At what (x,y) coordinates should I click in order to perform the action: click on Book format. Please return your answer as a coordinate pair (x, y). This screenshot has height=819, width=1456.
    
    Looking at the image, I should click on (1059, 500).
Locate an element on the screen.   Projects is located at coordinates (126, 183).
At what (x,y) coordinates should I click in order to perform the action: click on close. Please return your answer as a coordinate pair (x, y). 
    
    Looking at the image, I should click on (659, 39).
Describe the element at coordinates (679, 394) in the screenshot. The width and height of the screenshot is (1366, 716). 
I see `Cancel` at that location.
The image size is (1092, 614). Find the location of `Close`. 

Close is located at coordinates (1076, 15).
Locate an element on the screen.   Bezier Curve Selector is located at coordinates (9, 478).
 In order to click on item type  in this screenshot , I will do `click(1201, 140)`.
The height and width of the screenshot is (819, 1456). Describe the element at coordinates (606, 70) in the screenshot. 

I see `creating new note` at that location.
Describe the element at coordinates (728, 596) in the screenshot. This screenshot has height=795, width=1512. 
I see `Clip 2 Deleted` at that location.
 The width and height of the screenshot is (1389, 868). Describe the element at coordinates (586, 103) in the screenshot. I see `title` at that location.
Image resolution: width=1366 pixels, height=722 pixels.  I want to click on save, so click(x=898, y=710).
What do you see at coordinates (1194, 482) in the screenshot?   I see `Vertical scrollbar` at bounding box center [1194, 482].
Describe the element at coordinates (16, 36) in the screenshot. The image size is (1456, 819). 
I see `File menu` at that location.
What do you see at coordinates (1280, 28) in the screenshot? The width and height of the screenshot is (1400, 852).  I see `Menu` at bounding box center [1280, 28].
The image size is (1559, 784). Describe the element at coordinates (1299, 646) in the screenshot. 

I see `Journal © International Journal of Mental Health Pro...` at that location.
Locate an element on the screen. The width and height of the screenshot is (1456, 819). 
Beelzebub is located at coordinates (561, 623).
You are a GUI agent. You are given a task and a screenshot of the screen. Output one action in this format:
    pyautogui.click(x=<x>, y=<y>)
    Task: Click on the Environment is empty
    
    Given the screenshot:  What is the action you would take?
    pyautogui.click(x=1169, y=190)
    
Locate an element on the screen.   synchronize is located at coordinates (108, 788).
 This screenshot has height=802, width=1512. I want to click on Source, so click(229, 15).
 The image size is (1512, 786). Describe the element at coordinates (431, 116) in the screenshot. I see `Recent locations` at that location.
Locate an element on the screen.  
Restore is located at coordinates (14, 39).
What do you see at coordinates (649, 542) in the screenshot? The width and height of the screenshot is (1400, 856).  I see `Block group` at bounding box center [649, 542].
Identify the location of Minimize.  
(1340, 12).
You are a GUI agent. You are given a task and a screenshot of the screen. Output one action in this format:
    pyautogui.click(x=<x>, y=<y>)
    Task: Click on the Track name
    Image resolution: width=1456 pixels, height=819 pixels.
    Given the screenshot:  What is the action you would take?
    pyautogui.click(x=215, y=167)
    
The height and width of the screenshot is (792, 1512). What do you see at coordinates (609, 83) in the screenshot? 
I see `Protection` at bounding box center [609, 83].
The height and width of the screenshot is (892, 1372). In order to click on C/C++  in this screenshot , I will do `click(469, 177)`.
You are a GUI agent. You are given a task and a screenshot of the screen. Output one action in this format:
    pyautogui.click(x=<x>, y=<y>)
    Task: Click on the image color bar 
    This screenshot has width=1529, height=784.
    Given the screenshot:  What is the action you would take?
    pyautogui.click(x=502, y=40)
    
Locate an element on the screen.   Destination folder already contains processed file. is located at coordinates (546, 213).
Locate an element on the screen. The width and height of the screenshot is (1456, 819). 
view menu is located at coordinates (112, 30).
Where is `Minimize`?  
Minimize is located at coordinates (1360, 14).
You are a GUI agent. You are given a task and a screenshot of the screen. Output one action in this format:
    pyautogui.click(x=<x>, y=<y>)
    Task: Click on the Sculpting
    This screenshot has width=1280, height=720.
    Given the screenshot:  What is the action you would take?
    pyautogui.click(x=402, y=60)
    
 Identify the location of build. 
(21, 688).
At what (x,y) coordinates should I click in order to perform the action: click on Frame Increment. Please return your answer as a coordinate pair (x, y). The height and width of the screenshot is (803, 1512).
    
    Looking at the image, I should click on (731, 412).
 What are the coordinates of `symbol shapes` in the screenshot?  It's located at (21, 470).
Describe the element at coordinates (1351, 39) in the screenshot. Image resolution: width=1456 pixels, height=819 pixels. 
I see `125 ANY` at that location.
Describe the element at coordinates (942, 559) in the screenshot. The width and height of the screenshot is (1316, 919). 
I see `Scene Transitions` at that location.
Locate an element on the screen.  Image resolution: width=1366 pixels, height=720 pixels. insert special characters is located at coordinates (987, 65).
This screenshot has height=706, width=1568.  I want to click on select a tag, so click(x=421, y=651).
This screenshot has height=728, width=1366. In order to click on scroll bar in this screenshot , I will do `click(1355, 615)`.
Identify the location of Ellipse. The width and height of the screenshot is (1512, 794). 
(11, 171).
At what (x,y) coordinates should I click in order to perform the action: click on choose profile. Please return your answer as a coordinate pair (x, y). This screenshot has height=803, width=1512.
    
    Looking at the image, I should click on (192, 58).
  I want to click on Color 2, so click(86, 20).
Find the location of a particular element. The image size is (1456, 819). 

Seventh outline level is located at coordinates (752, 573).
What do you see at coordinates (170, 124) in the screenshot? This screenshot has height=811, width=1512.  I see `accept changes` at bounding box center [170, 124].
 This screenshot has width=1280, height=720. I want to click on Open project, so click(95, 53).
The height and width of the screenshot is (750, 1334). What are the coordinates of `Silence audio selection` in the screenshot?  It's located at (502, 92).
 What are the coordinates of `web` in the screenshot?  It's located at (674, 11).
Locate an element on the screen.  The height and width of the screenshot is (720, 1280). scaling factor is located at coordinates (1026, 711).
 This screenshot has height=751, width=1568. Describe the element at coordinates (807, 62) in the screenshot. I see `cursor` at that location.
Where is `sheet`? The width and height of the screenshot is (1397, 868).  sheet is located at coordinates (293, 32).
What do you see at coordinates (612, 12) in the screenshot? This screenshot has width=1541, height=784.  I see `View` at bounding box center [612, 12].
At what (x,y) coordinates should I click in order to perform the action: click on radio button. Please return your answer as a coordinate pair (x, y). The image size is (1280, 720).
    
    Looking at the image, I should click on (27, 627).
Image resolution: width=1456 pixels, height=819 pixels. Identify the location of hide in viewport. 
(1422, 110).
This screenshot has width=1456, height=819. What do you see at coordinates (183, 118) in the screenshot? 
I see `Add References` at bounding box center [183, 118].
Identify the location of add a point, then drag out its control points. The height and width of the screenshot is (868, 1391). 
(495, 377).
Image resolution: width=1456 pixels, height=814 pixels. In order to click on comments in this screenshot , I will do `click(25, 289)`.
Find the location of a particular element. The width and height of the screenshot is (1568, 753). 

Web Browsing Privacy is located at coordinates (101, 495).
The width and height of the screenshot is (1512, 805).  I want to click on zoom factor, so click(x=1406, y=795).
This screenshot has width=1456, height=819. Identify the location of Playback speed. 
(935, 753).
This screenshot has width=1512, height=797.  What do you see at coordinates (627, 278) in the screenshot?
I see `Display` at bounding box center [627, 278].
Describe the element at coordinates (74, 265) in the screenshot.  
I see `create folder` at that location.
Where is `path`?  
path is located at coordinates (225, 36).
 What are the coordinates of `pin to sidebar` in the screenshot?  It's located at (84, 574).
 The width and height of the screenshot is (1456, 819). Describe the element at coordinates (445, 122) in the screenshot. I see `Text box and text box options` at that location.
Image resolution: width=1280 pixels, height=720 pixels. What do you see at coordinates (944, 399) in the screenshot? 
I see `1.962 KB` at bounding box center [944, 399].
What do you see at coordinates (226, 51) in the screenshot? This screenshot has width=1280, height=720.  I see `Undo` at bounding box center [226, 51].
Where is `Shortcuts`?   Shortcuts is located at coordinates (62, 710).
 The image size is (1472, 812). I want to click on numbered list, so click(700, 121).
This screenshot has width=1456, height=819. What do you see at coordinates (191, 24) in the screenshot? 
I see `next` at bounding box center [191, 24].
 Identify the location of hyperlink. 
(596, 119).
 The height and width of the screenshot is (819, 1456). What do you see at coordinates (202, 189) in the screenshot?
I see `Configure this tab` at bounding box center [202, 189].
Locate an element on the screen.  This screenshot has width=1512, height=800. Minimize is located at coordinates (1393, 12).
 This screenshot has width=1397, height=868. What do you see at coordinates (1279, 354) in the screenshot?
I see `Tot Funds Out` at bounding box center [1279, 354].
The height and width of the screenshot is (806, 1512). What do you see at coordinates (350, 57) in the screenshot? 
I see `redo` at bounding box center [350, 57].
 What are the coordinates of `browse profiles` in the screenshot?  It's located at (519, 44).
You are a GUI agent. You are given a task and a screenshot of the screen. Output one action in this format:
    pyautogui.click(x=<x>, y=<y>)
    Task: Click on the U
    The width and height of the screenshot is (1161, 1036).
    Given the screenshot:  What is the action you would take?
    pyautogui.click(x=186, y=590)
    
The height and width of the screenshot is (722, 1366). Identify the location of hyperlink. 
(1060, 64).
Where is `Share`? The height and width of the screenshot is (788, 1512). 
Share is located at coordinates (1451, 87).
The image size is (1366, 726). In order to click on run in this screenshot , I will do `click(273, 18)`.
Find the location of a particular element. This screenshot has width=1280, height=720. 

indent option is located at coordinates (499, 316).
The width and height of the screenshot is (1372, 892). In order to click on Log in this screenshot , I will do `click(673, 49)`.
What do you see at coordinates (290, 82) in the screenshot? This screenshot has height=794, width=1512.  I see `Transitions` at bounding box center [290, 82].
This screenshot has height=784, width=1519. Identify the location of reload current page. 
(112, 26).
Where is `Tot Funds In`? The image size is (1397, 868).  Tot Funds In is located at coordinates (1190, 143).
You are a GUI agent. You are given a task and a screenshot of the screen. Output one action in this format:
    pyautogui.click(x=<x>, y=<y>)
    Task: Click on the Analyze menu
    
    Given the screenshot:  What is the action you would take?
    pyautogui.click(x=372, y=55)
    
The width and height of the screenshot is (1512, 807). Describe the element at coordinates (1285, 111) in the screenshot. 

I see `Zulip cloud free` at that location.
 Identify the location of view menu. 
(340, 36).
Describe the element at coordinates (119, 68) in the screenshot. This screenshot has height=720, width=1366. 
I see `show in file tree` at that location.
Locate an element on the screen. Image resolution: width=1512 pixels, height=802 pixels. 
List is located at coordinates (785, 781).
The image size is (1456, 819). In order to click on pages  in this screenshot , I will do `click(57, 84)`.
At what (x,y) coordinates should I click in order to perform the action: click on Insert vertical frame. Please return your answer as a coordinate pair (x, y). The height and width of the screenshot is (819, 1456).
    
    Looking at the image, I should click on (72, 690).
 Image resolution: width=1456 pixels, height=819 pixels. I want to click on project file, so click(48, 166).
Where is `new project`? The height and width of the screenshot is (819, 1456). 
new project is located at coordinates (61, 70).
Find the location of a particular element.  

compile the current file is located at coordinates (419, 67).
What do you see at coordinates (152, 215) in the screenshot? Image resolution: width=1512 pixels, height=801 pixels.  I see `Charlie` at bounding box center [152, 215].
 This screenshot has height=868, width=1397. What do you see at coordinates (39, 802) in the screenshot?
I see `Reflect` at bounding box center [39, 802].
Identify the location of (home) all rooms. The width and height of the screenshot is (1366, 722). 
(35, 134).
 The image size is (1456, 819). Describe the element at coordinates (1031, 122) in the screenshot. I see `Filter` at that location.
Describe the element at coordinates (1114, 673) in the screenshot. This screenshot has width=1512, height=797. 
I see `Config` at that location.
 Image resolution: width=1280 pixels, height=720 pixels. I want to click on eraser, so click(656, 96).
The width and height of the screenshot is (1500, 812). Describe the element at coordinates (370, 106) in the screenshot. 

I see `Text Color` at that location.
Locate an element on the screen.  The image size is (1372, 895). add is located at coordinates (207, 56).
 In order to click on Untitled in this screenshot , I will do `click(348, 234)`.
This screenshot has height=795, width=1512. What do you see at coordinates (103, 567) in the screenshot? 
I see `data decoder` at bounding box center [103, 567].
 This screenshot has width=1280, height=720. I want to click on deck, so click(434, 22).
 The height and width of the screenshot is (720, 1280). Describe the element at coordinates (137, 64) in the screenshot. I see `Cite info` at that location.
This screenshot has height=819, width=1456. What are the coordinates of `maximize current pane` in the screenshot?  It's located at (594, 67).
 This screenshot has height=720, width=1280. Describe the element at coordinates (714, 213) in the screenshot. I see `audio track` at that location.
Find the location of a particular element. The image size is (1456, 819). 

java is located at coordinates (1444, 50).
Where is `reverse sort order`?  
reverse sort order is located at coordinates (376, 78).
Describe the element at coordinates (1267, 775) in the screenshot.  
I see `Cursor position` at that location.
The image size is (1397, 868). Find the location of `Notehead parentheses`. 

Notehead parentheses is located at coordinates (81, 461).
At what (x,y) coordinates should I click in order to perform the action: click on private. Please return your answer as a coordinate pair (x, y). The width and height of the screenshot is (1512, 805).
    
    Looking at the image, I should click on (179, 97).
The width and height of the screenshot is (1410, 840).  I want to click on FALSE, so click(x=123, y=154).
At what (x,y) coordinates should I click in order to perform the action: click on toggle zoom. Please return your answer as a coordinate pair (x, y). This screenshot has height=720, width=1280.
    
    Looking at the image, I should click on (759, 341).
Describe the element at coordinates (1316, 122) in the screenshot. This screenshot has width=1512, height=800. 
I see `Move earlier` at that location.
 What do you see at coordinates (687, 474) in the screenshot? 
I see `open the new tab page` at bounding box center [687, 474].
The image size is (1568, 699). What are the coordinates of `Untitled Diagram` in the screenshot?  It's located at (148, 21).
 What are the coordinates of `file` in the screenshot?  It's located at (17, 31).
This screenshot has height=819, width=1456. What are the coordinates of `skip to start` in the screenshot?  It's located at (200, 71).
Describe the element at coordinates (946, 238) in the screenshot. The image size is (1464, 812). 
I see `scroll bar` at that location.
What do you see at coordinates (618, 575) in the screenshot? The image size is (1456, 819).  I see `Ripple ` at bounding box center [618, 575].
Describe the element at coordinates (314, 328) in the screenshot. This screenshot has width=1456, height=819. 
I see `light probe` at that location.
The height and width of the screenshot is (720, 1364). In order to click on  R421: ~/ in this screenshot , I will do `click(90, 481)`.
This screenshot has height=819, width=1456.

_Your goal_. Render the lines of the material above as a JSON list of strings, one string per line and blank lines omitted, running from the line containing "coordinates (1393, 12)." through the line containing "center [350, 57].", both included.

_The output_.
[
  "Locate an element on the screen.  This screenshot has width=1512, height=800. Minimize is located at coordinates (1393, 12).",
  " This screenshot has width=1397, height=868. What do you see at coordinates (1279, 354) in the screenshot?",
  "I see `Tot Funds Out` at bounding box center [1279, 354].",
  "The height and width of the screenshot is (806, 1512). What do you see at coordinates (350, 57) in the screenshot? ",
  "I see `redo` at bounding box center [350, 57]."
]